Single Island

Geography
- Location: Antarctica
- Coordinates: 69°48′S 68°36′E﻿ / ﻿69.800°S 68.600°E

Administration
- Administered under the Antarctic Treaty System

Demographics
- Population: Uninhabited

= Single Island =

Antarctic island

Single Island is a high ice-covered island on the west side of the Amery Ice Shelf, about 14 nmi south of Landon Promontory. It was first plotted by ANARE (Australian National Antarctic Research Expeditions) from air photos taken in 1956, but incorrectly shown as a promontory; later, it was mapped by ANARE as an island. It was named by Antarctic Names Committee of Australia (ANCA) for M. Single, senior diesel mechanic at Mawson Station in 1962, a member of the ANARE field party which visited the area in December 1962.

==Dodson Rocks==
The Dodson Rocks are two small, dark rock exposures on the south side of Single Island, on the west side of the Amery Ice Shelf.
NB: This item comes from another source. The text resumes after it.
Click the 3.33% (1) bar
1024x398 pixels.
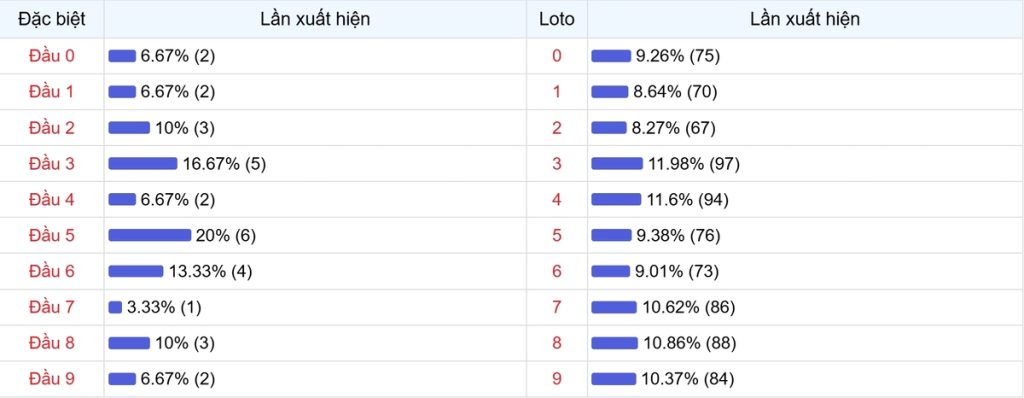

They were discovered from an Australian National Antarctic Research Expeditions (ANARE) aircraft in 1969, photographed from an ANARE aircraft in 1971, and named for R. Dodson, senior geologist with the ANARE Prince Charles Mountains survey in 1971.

==Tingey Rocks==
Tingey Rocks are two small rock features located southwest of Single Island, also discovered by ANARE. Named by ANCA for R.J. Tingey, geologist with the party.